══ PROVIDED RECORDS ══
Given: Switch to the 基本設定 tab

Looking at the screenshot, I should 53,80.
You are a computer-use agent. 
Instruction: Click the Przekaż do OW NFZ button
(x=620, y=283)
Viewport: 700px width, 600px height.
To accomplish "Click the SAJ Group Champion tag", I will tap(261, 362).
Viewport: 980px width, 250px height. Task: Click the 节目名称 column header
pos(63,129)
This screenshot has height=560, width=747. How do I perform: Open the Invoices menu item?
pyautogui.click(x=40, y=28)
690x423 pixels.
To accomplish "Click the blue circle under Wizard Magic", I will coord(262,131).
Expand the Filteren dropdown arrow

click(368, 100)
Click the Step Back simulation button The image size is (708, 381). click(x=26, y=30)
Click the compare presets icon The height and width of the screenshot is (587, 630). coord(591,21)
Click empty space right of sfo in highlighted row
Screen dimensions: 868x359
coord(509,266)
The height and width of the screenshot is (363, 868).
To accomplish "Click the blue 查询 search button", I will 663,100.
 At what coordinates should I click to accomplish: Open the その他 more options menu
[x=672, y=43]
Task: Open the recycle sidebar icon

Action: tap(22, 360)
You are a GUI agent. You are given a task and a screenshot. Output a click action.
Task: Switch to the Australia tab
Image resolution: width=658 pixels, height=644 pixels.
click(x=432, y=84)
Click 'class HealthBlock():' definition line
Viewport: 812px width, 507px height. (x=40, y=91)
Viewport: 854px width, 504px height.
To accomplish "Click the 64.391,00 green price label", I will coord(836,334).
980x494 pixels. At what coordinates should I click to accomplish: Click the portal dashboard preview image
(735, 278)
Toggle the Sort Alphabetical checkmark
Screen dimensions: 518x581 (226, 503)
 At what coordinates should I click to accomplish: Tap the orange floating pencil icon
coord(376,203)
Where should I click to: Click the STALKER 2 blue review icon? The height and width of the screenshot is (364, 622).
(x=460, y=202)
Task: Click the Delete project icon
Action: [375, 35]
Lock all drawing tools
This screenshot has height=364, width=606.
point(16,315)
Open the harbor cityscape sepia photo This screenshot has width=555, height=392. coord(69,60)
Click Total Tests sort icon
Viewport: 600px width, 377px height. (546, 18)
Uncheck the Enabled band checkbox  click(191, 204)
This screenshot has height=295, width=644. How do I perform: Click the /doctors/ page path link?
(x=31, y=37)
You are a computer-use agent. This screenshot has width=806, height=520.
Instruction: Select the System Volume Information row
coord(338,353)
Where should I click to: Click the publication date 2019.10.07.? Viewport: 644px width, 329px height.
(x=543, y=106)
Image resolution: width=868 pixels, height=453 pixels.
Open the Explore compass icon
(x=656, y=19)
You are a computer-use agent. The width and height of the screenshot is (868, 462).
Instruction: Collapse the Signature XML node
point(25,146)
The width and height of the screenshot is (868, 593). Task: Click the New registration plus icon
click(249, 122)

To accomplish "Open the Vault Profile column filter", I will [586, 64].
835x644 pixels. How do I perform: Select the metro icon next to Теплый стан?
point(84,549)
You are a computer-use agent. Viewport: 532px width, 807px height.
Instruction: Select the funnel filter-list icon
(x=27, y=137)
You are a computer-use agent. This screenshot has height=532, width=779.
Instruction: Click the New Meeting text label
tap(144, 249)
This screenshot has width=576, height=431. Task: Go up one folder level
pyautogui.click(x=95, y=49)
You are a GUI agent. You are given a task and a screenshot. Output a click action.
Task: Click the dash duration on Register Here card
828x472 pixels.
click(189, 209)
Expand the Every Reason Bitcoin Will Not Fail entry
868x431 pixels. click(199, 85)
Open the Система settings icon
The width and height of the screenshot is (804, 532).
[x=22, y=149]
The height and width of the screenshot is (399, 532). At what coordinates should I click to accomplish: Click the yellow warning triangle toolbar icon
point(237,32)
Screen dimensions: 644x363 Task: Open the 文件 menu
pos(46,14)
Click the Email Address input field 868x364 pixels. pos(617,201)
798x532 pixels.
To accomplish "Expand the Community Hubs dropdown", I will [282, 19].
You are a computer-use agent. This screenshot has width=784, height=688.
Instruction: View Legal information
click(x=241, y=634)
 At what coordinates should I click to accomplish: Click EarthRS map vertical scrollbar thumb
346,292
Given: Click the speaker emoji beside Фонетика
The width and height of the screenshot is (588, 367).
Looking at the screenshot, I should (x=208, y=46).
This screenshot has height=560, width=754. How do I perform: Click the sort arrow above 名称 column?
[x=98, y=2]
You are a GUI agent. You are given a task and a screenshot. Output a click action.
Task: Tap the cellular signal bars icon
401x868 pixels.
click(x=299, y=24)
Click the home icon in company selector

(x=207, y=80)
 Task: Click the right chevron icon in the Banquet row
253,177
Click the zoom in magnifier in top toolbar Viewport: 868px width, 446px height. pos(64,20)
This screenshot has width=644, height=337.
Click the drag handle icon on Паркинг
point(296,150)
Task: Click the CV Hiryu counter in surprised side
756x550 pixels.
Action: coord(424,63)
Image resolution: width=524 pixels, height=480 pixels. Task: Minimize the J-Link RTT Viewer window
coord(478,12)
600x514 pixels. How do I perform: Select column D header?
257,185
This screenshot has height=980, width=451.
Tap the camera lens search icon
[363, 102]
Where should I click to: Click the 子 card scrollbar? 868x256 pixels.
═══
> WHAT IS BEING ASKED: The answer must consist of each line from the data that includes the string "card".

> ANSWER TO THIS TASK:
Task: Click the dash duration on Register Here card
Where should I click to: Click the 子 card scrollbar? 868x256 pixels.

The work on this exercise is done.